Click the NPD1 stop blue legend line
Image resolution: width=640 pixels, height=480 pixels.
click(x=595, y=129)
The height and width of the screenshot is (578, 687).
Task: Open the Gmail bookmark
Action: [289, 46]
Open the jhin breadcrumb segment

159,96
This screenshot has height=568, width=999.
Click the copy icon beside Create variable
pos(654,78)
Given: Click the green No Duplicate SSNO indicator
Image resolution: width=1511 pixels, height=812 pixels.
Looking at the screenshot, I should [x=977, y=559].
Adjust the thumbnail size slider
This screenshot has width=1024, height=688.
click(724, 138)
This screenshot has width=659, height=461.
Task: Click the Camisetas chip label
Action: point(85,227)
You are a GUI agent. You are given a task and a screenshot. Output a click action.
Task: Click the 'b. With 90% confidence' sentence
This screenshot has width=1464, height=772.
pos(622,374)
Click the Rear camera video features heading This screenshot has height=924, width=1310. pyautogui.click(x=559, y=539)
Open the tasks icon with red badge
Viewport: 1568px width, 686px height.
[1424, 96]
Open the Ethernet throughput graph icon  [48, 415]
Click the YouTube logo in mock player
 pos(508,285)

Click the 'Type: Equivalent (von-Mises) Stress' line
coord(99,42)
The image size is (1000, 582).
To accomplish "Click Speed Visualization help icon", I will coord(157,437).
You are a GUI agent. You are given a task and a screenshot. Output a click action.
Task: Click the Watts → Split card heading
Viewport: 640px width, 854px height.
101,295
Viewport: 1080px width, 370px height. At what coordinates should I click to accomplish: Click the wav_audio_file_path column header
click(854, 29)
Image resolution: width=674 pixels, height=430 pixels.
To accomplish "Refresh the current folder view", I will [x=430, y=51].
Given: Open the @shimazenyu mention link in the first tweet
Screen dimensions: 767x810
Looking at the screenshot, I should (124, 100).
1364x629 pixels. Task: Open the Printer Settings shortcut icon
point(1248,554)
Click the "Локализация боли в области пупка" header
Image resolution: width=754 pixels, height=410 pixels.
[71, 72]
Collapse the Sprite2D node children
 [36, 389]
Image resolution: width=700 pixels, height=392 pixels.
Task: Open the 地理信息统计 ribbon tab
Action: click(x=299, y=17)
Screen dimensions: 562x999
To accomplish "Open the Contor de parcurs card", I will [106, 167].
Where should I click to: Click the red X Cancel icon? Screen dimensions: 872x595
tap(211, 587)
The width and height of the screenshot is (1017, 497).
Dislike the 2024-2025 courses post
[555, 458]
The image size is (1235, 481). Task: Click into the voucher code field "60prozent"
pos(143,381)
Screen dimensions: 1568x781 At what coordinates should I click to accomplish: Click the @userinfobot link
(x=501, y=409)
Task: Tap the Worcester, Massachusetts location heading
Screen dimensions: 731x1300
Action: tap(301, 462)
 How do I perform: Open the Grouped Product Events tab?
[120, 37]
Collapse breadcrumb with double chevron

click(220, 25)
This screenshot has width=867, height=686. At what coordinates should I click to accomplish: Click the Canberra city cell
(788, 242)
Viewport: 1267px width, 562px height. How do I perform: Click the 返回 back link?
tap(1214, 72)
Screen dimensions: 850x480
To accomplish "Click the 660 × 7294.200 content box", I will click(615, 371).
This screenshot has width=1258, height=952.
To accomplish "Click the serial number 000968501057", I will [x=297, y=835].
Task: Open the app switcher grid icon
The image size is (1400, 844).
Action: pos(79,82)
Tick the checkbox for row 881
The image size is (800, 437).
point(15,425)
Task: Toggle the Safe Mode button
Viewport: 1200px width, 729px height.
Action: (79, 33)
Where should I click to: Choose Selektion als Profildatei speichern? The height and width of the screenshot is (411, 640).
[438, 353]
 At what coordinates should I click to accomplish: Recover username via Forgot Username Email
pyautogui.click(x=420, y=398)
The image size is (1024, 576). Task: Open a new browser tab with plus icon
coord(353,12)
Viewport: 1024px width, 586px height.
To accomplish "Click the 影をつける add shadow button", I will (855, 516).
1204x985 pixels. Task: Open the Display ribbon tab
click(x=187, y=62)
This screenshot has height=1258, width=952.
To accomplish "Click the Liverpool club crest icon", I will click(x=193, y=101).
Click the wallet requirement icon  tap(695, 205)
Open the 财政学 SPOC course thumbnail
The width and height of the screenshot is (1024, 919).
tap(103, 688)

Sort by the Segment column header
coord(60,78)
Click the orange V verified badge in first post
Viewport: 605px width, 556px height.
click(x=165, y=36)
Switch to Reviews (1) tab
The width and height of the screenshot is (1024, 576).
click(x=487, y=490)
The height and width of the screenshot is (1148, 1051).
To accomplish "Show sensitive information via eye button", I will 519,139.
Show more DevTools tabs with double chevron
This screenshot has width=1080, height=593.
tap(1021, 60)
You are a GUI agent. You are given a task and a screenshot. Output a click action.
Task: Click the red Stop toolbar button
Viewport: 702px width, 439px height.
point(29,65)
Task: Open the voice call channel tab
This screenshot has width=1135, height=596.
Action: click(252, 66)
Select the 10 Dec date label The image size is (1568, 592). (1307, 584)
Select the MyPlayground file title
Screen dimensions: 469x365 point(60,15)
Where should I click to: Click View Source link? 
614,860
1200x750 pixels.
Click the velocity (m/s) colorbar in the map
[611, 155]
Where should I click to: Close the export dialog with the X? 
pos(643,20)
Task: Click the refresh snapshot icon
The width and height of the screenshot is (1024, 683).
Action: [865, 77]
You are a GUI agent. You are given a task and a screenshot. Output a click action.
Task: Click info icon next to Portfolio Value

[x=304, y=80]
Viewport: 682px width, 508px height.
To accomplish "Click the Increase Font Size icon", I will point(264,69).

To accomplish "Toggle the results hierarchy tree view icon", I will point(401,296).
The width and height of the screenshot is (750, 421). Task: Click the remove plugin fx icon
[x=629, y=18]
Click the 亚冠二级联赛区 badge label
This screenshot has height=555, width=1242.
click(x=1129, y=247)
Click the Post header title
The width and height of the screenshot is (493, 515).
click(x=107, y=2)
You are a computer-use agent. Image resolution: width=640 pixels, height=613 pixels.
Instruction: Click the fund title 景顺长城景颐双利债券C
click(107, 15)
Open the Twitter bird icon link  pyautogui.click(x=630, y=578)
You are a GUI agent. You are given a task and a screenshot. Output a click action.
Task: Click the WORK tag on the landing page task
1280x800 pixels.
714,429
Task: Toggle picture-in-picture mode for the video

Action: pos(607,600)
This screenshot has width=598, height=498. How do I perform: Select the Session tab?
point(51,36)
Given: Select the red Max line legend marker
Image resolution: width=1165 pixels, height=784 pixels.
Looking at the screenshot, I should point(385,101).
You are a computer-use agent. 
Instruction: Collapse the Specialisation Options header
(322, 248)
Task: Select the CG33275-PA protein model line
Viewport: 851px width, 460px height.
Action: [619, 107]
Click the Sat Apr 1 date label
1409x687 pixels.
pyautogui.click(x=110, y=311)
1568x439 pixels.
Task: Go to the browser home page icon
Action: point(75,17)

* * *

◆ What you are asked to do
Which lines of the records contain the word "button"? Copy each of them.

◆ Response box
Task: Toggle the Safe Mode button
To accomplish "Click the 影をつける add shadow button", I will (855, 516).
To accomplish "Show sensitive information via eye button", I will 519,139.
Task: Click the red Stop toolbar button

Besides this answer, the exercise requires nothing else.